**Work to be completed:**
Copy out, in full, every line of the material below that contains the string "checkbox".

**Material shown:**
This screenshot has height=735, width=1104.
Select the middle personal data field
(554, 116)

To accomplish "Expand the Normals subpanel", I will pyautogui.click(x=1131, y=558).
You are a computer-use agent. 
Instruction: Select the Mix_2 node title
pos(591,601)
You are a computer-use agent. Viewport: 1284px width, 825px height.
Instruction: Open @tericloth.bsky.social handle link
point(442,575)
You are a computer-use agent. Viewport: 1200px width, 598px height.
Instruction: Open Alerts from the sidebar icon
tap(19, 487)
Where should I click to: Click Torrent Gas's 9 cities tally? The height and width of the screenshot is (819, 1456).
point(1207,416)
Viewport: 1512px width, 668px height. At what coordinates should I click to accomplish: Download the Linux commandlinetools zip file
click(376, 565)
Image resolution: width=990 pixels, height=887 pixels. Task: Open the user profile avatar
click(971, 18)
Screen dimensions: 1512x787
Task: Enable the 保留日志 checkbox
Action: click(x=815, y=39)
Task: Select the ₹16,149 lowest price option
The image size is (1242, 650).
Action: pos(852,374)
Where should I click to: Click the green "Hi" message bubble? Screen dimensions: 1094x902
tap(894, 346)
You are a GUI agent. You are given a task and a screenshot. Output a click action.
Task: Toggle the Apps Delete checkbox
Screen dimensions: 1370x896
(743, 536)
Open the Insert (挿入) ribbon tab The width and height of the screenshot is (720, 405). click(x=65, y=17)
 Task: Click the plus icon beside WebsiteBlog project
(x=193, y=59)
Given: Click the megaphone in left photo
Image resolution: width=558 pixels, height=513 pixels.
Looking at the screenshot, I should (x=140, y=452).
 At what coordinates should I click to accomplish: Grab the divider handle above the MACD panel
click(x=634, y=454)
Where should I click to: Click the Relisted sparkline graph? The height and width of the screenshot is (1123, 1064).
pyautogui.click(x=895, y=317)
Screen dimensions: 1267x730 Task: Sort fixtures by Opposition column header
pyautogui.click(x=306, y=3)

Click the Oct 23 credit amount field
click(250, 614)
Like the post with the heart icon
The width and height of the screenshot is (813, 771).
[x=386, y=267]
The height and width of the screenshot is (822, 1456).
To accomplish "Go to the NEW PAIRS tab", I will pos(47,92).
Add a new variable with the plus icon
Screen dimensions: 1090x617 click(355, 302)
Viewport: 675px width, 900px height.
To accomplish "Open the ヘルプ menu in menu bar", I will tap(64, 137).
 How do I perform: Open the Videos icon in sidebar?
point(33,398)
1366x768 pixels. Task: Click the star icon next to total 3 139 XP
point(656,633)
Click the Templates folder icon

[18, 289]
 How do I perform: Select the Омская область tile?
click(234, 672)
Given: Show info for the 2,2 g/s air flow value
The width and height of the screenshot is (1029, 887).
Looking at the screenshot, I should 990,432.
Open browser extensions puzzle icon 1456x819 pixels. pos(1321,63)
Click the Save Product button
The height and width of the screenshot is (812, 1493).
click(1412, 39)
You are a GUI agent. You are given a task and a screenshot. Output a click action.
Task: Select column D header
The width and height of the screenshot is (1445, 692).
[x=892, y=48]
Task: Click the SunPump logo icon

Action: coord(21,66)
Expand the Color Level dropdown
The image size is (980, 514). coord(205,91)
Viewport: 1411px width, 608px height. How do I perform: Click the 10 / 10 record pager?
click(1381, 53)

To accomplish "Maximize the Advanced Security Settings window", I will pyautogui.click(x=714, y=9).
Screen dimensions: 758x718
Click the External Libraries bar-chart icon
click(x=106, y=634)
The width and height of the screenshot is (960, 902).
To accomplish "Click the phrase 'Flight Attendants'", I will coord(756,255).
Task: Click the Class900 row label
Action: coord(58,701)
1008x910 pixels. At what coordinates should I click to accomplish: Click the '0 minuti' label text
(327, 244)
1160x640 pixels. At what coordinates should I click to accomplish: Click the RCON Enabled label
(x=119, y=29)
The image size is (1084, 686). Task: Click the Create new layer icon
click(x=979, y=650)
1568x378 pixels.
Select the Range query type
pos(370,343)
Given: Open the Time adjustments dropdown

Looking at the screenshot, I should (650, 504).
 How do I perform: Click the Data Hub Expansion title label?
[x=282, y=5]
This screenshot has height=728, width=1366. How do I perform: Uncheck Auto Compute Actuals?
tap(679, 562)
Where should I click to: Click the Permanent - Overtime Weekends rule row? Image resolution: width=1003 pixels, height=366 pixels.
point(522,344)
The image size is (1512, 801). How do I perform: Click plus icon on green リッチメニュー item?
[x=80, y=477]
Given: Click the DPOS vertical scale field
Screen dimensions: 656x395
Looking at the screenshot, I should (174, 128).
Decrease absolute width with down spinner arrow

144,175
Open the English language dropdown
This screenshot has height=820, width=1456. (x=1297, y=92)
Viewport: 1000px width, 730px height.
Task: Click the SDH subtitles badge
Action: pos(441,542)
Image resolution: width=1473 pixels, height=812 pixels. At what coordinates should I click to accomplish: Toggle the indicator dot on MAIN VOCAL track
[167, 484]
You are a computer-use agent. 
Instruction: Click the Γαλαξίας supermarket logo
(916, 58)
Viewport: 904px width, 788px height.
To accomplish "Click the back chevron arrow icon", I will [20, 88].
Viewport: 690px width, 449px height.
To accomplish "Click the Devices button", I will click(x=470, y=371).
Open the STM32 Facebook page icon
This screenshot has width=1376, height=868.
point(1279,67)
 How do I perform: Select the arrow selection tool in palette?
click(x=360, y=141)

**Output of the exercise:**
Task: Enable the 保留日志 checkbox
Task: Toggle the Apps Delete checkbox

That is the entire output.